If he is only 5, he'll still be learning and building the muscle to carry himself so don't punish him too much - if you get 10 minutes good work from him with him off his forehand and carrying himself then reward him by finishing the session and giving him lots of praise. At his age it doesn't matter if the session is only 15 minutes so long as he's learnt something.

No doubt I'll get shot down in flames for this suggestion but I had a big coloured 5 year old sports horse who struggled to understand how to get off my hands and carry himself. As you can imagine, this was very hard work considering his size and how strong he was! Once or twice a week I used to use draw reins but attached them to the sides of the girth instead of between his legs - similar to side reins but not a fixed point, there was lots of flexibility. This meant that I could do short bursts of riding with the draw reins and he soon learnt that it wasn't fun leaning on himself and really helped me get him lighter in front. I'm not suggesting riding in draw reins at all times but this method meant I could do a few minutes of riding with them and then I went back to just riding off the rein again. I noticed such a difference when they were took off compared to before.
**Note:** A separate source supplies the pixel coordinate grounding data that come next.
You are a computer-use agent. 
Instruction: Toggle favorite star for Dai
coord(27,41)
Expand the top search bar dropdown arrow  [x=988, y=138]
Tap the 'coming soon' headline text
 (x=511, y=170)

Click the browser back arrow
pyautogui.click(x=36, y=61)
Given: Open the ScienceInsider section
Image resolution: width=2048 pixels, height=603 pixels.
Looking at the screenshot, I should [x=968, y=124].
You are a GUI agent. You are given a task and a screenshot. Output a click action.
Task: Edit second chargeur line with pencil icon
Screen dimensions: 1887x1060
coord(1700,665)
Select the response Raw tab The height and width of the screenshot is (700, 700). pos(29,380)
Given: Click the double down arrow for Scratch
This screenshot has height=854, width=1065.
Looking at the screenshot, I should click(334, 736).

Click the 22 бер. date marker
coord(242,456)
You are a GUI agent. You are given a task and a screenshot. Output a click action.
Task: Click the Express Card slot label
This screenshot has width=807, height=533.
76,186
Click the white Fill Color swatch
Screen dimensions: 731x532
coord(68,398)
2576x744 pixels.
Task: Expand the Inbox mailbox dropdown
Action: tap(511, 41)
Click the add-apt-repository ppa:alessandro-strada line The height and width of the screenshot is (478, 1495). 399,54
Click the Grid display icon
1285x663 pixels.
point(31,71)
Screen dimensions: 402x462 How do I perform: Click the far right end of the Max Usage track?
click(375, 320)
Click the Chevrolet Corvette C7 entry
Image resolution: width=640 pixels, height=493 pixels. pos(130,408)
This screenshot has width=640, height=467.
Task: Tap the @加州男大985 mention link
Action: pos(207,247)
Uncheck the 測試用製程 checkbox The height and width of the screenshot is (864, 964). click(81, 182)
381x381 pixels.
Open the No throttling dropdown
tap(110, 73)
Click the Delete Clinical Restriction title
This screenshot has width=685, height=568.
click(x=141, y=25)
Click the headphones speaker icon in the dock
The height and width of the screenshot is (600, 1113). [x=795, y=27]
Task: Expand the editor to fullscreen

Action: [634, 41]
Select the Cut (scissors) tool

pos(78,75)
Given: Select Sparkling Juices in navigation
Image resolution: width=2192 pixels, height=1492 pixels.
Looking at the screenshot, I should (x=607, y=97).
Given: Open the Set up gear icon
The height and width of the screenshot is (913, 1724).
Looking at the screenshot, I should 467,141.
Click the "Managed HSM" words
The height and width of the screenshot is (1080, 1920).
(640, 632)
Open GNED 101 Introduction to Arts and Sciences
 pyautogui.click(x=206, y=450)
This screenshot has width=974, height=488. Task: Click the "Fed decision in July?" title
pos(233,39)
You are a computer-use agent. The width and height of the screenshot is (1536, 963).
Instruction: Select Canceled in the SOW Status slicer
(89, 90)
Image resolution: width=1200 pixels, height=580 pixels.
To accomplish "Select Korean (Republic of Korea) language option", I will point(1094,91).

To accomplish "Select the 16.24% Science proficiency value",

Another suggestion is to do some more groundwork with lunging and possibly long reining. The young horses I've ridden in the past really appreciated having at least one session a week without a rider on so they could just concentrate on themselves and how to carry their own bodies. Doing lunge work over poles will also help and make sure you do transitions such as you would if you were riding.

With regards to lateral work, there's no point doing lots of this until the horse can carry himself a little better otherwise he won't learn correctly. Leg yield on a circle is a very good exercise for getting a horse to use himself. Just ask for a few steps across from a 15m circle to a 20m circle and back in again. Start introducing the beginnings of shoulder in - flexing his head from side to side will just make him think a bit more and is hard to do if he's leaning on your hand. Think then about moving the shoulders across - even if you only get a few steps, stop and go straight and then praise him.

Cookies if you managed to read through all this and good luck with your young horse!


----------



## sarahhelen1977 (30 August 2012)

I changed my boy from th NS starter to the verbindend this year, and alongside a lot of strengthening work it has helped to get him more uphill - he took a few sessions to get used to the different feeling in his mouth, but he has settled into it nicely


----------